What is being asked: Of all the lines below, return only those starting with the line holding "You are a GUI" and going on through the line holding "[Click here to view larger image]", exactly as written.
[Records to process Boundary: Start]
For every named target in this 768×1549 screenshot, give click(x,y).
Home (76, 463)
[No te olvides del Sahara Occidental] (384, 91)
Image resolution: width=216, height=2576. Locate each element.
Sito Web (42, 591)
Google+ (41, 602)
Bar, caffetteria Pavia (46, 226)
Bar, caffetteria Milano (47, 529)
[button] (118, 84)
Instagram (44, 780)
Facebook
[Records to process Boundary: End]
[Records to process Boundary: Start]
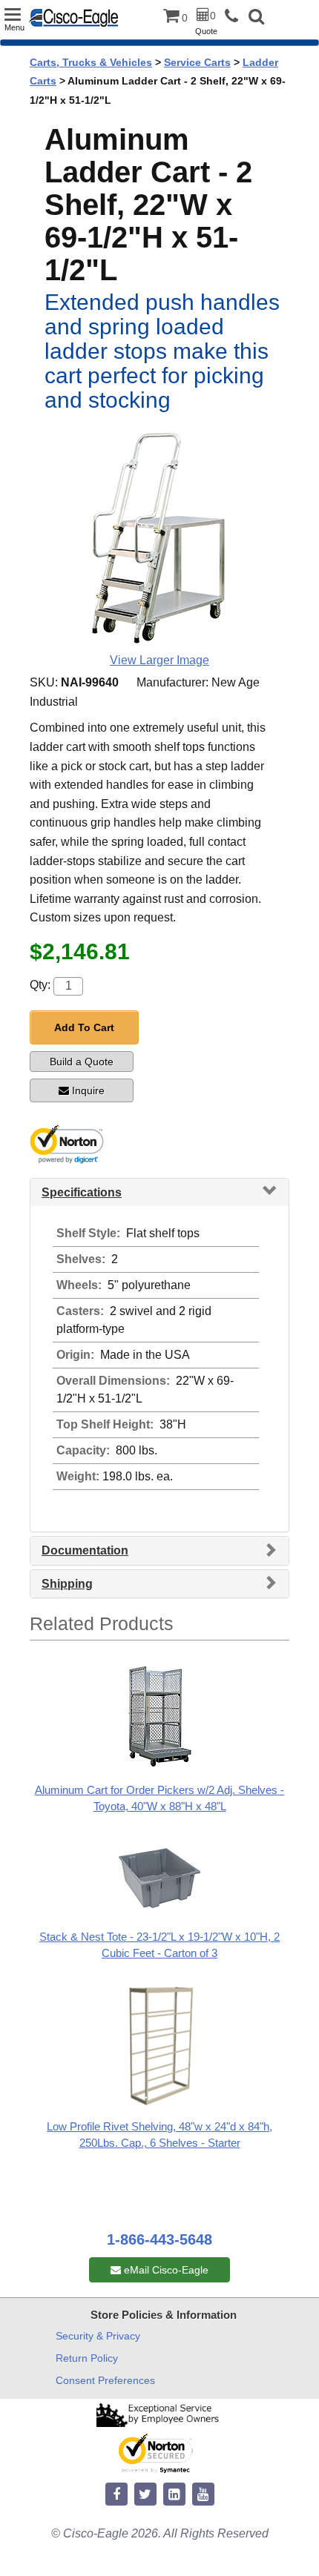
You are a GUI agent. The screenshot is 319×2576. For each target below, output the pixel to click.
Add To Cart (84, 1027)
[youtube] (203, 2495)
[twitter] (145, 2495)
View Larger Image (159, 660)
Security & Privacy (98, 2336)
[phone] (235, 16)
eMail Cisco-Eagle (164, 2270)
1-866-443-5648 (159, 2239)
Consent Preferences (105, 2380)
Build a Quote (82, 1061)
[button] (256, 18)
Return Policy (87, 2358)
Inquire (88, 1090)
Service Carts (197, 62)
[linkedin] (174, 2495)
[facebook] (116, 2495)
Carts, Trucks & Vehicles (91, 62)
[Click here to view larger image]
[Records to process Boundary: End]
Solution to this task:
You are a GUI agent. The screenshot is 319×2576. For each target below, output the pixel to click.
Add To Cart (84, 1027)
[youtube] (203, 2495)
[twitter] (145, 2495)
View Larger Image (159, 660)
Security & Privacy (98, 2336)
[phone] (235, 16)
eMail Cisco-Eagle (164, 2270)
1-866-443-5648 (159, 2239)
Consent Preferences (105, 2380)
Build a Quote (82, 1061)
[button] (256, 18)
Return Policy (87, 2358)
Inquire (88, 1090)
Service Carts (197, 62)
[linkedin] (174, 2495)
[facebook] (116, 2495)
Carts, Trucks & Vehicles (91, 62)
[Click here to view larger image]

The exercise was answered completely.